Microsoft (MSFT) has reportedly implemented internal email filters that restrict messages containing terms such as “Palestine,” “Gaza,” and “genocide.” The move, which Microsoft described as part of an effort to limit mass, non-work-related messages, has sparked accusations of censorship and bias — particularly amid rising employee protests over the company’s contracts with the Israeli government.
Employee activist group No Azure for Apartheid (NOAA) posted Microsoft’s email restrictions on social media, saying people were being blocked from sending messages related to the humanitarian crisis in Gaza.
NOAA has organized around Microsoft’s role in providing Azure cloud services, including AI tools, to Israeli government entities, which the group says could be used in military operations. Microsoft has maintained that internal and external reviews have found no evidence that its tools have been used to harm civilians in Gaza.
Microsoft confirmed to The Verge that it implemented restrictions to limit “politically focused emails.” The company didn’t respond to Quartz’s request for comment.
“Emailing large numbers of employees about any topic not related to work is not appropriate. We have an established forum for employees who have opted in to political issues,” Microsoft spokesperson Frank Shaw said in a statement to The Verge. “Over the past couple of days, a number of politically focused emails have been sent to tens of thousands of employees across the company and we have taken measures to try and reduce those emails to those that have not opted in.”
Employees have previously said that pro-Ukraine or DEI-related mass emails were allowed, while their pro-Palestine messages were blocked.
Microsoft has operated an R&D center in Israel since 1991 (the company’s first such center outside the U.S.) and is a major investor in Israel’s startup and cybersecurity ecosystem.

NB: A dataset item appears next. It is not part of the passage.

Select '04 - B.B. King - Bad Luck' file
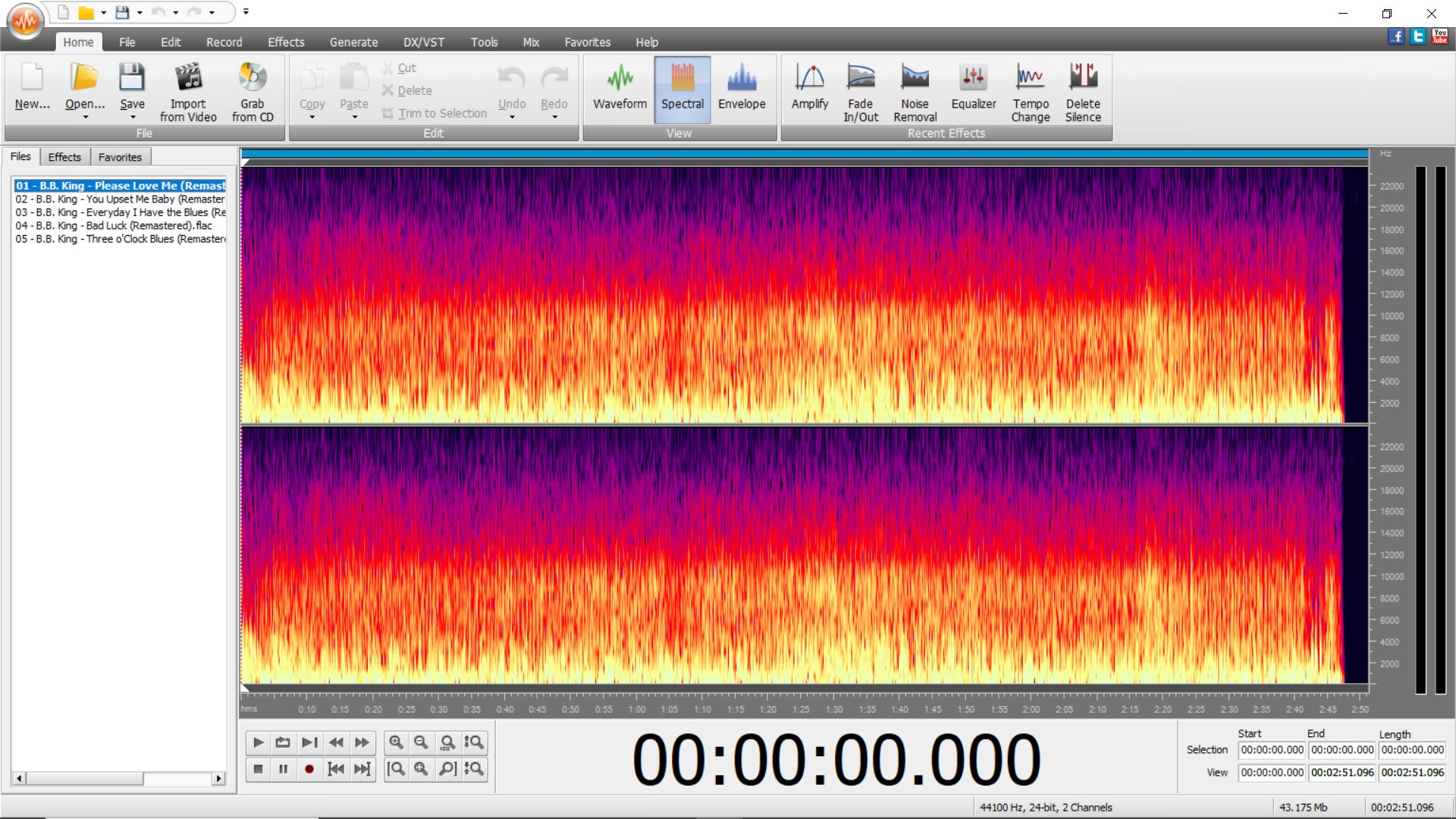Image resolution: width=1456 pixels, height=819 pixels. (x=114, y=226)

The controversy around Microsoft’s ties to Israel’s government further escalated this week during the Microsoft Build developer conference when employees disrupted addresses by company leadership in order to protest Microsoft’s policies and contracts.
One employee, Joe Lopez, was terminated after disrupting CEO Satya Nadella during a keynote and sending an email to employees where he said he had to take action because of the “silence” of top brass on the company’s links to the Israeli government. Lopez accused the company of a “bold-faced lie” about how Azure is being used in Gaza.
This isn’t Microsoft’s first clash with employees over its government contracts. In recent months, over 1,500 workers have signed an open letter demanding the company end ties with Israeli defense agencies, echoing similar movements at Google (GOOGL) and Amazon (AMZN).